[Data records]
BEGIN

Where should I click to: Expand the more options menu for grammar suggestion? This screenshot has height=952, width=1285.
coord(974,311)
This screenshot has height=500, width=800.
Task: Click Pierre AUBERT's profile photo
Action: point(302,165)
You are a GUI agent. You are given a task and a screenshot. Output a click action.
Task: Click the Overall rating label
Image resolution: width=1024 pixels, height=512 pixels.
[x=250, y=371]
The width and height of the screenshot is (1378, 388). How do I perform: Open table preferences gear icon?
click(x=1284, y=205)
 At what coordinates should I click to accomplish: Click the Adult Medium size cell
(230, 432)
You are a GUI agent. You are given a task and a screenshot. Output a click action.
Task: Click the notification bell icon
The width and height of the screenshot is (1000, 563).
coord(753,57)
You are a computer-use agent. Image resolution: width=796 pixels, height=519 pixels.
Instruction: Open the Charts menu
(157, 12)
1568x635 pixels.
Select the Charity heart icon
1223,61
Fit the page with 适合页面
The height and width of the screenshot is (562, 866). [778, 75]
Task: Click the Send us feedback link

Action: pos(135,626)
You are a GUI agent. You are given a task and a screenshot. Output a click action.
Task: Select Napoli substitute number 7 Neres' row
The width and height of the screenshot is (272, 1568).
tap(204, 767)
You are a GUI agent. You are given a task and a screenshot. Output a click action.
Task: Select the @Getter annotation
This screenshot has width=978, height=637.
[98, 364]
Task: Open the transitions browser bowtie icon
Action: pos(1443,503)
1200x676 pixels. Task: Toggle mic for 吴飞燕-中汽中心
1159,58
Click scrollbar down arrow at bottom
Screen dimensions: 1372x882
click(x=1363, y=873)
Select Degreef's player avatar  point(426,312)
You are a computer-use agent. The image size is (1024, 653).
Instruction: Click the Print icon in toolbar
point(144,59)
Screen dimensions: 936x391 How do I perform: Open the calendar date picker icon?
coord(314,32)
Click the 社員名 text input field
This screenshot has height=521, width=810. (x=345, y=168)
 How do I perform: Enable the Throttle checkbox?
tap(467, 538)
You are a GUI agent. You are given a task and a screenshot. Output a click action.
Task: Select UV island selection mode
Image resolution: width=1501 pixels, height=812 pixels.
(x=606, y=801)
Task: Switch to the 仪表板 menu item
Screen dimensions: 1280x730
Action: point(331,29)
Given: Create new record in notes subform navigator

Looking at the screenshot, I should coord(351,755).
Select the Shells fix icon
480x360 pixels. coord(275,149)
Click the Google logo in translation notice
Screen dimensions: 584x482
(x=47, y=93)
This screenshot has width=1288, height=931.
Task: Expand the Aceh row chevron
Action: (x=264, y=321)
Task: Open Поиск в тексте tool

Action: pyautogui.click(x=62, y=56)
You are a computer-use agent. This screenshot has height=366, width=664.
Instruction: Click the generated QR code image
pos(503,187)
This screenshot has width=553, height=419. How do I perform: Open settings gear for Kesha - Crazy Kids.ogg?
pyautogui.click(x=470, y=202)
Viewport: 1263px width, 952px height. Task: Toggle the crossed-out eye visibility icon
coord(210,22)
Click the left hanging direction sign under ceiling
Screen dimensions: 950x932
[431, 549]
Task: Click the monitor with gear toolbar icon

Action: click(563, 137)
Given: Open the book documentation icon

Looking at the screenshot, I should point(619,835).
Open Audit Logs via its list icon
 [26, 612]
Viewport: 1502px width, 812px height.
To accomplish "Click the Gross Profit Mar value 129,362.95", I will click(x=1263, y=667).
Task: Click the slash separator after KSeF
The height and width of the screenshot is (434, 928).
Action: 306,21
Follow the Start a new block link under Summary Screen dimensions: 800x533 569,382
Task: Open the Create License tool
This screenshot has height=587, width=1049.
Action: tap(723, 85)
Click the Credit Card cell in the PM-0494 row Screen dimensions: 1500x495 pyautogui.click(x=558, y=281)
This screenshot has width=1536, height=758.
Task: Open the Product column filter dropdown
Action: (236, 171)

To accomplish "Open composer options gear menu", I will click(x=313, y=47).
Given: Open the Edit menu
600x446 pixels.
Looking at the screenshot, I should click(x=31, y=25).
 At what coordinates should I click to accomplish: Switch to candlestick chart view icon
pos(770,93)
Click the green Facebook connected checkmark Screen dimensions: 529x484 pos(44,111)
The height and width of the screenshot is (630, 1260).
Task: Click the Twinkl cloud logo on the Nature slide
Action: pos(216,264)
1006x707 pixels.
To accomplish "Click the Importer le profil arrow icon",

END

TASK STATEMENT :: Show all lines in the entries above where the string "arrow" appears.

ANSWER FOR THIS EXERCISE ::
Click scrollbar down arrow at bottom
To accomplish "Click the Importer le profil arrow icon",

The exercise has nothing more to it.